Deutsche Bank is said to settle cum-ex probe
Deutsche Bank AG settled a Frankfurt General Prosecutor’s Office investigation into its role in helping clients do controversial tax deals, people with knowledge of the issue said.
Under the deal, the lender agreed to pay €4mn ($4.5mn) to end a probe into the socalled cum-ex deals, according to the people, who asked not to be identified as they weren’t authorised to speak about the agreement. The bank was drawn into the probe because it acted as custodian bank in deals done by individuals investigated in the case.
Deutsche Bank declined to comment on whether it settled.
The prosecutor’s office confirmed that it ended parts of a cum-ex investigation in June that was related to raids in September 2015. The cases against three of six individual suspects were dropped after a payment of €540,000. Separately, €4mn of profit was seized. The office declined to identify the suspects or the companies involved. The investigation is one of eight cumex probes currently handled by the agency.

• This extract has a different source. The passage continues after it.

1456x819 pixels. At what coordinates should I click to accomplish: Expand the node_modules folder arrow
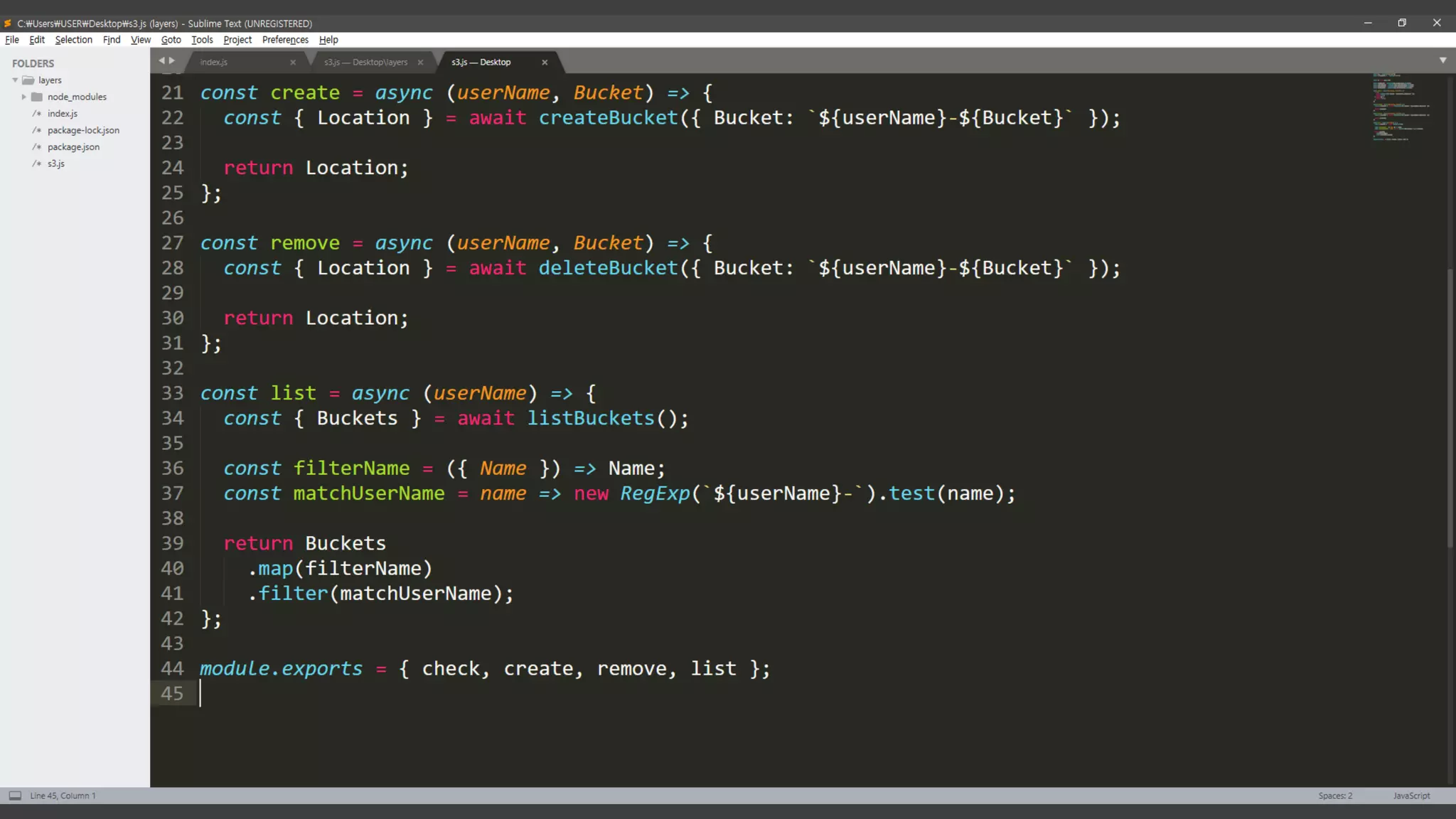[x=24, y=97]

Prosecutors in Cologne, Frankfurt and Munich are looking at some of the biggest names in finance, reviewing the involvement of banks, financial service providers and law firms across Europe and the US in re- lation to the trades that have come to be known as cum-ex — a Latin phrase that means “withwithout,” a reference to the vanishing dividend payments in the transactions. The practice is believed to have cost German taxpayers more than €10bn.

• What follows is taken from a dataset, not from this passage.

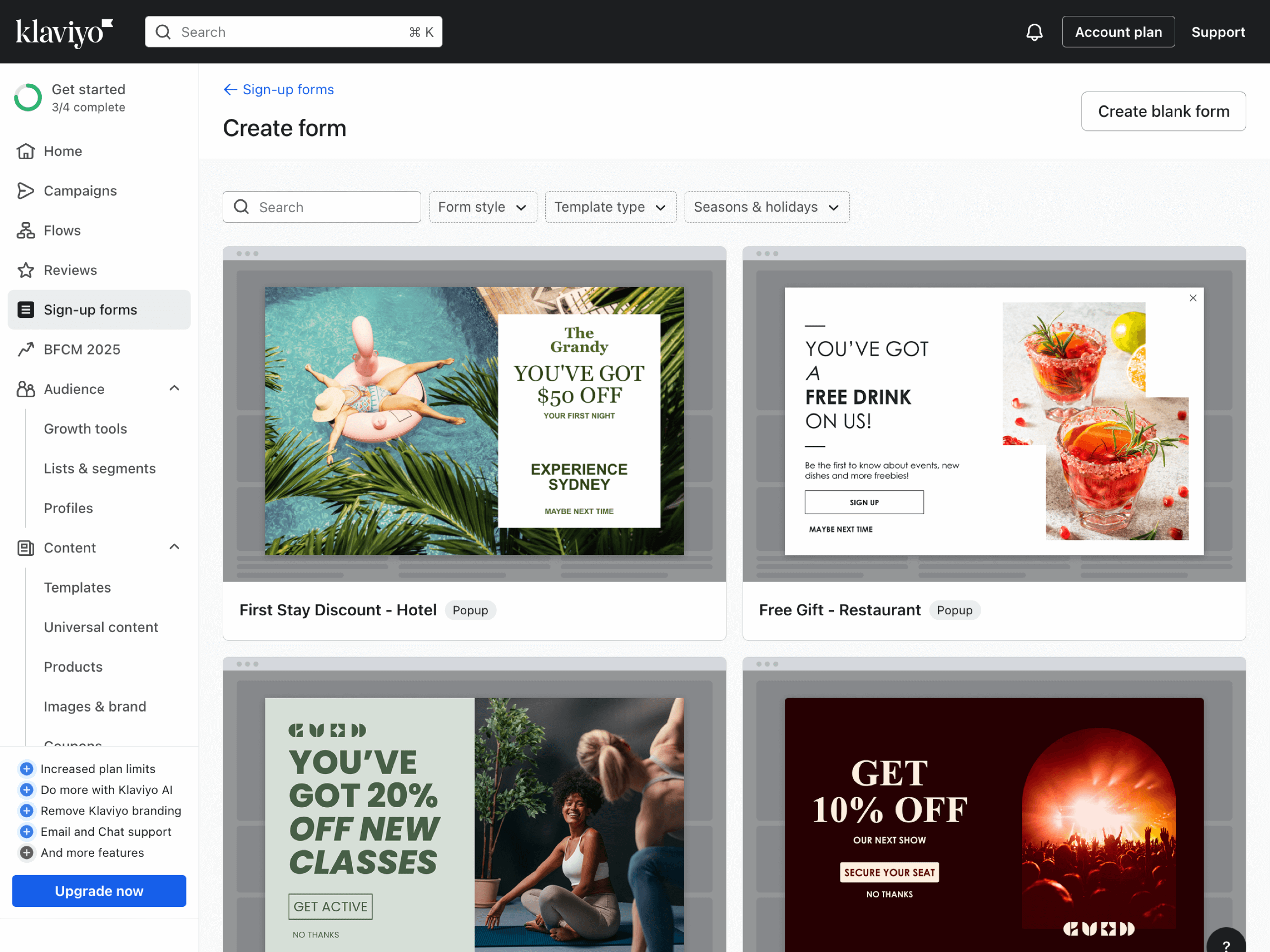Open BFCM 2025 trend arrow icon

Cum-ex transactions took advantage of how Germany once handled tax refunds on dividends. At the time, certificates used for tax repayments weren’t issued centrally. Deals were set up around dividend day in a way that enabled a short seller of a stock and its actual owner to both get a certificate stating that the dividend tax was paid. While the tax was paid only once, both could use the certificates to claim full refunds, according to the find- ings. The practice ended in 2012 when Germany revised its tax laws.

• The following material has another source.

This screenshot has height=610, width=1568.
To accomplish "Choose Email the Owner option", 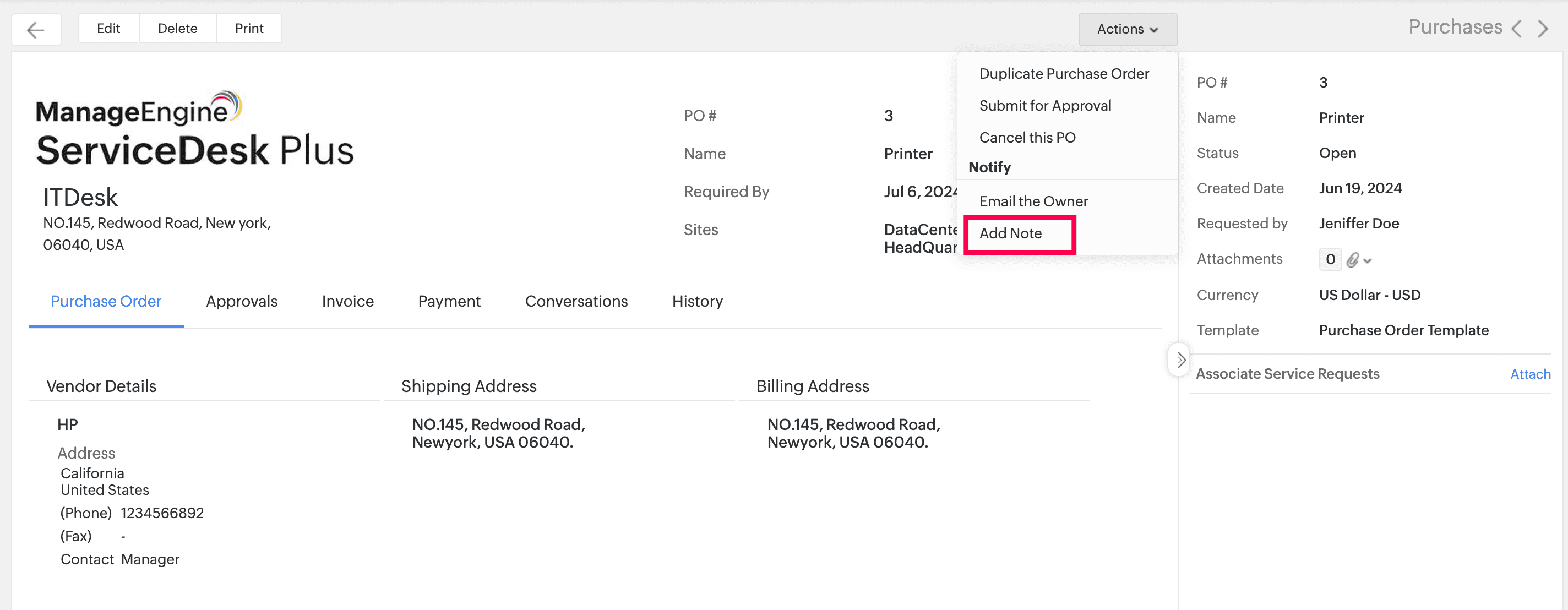I will pyautogui.click(x=1033, y=201).
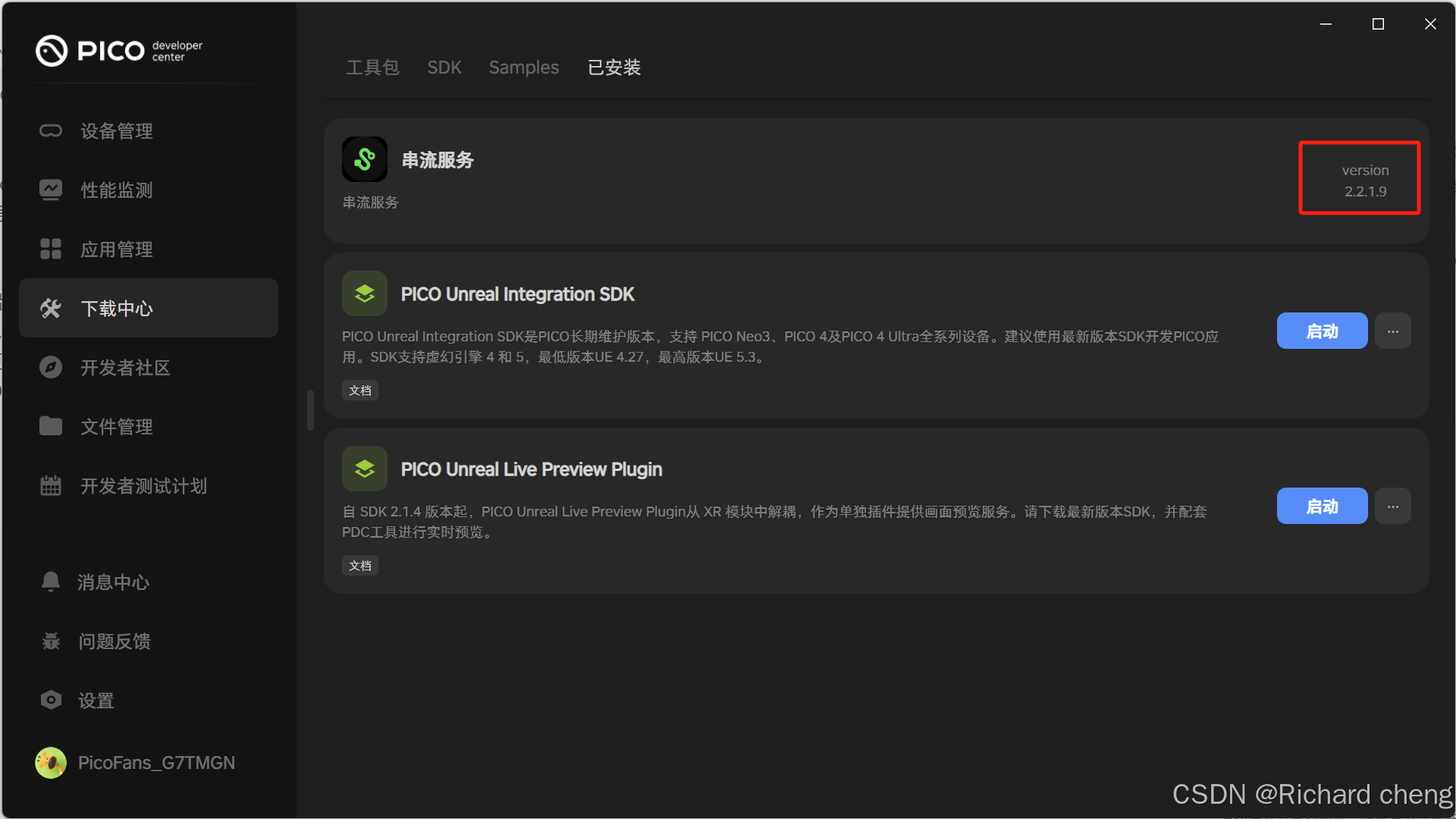Click the sidebar collapse handle
The height and width of the screenshot is (819, 1456).
click(x=310, y=410)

Banks have come under scrutiny in these probes for various reasons — doing the deals themselves, financing transactions or acting as custodians that issued the certificates. Deutsche Bank has said it didn’t participate in cum-ex trades as a short seller or buyer, but was involved in some of its clients’ deals and that it’s co-operating with the authorities.
In the probe resulting in the Deutsche Bank settlement, no tax was evaded because authorities refused to pay out refunds when the certificates were presented. In 2015, prosecutors said the people under scrutiny tried to get €37mn in refunds. The lender last year retracted the tax certificates its had issued.
The case centred around former Deutsche Bank employees who left the bank to create a company called Nummus, which carried out cum-ex deals, according to the people. Prosecutors started to investigate them in 2012 and three years later they raided 10 premises, including those of Deutsche Bank.
The agreement only ends the review by Frankfurt prosecutors and has no effect on other potential probes elsewhere in Germany.
The case isn’t related to last week’s raids at Deutsche Bank, which are part of a money-laundering investigation that is handled by a separate prosecutors’ office.
A view of Deutsche Bank headquarters at night in Frankfurt. Under the deal, Deutsche Bank agreed to pay €4mn ($4.5mn) to end a probe into the so-called cum-ex deals, according to sources.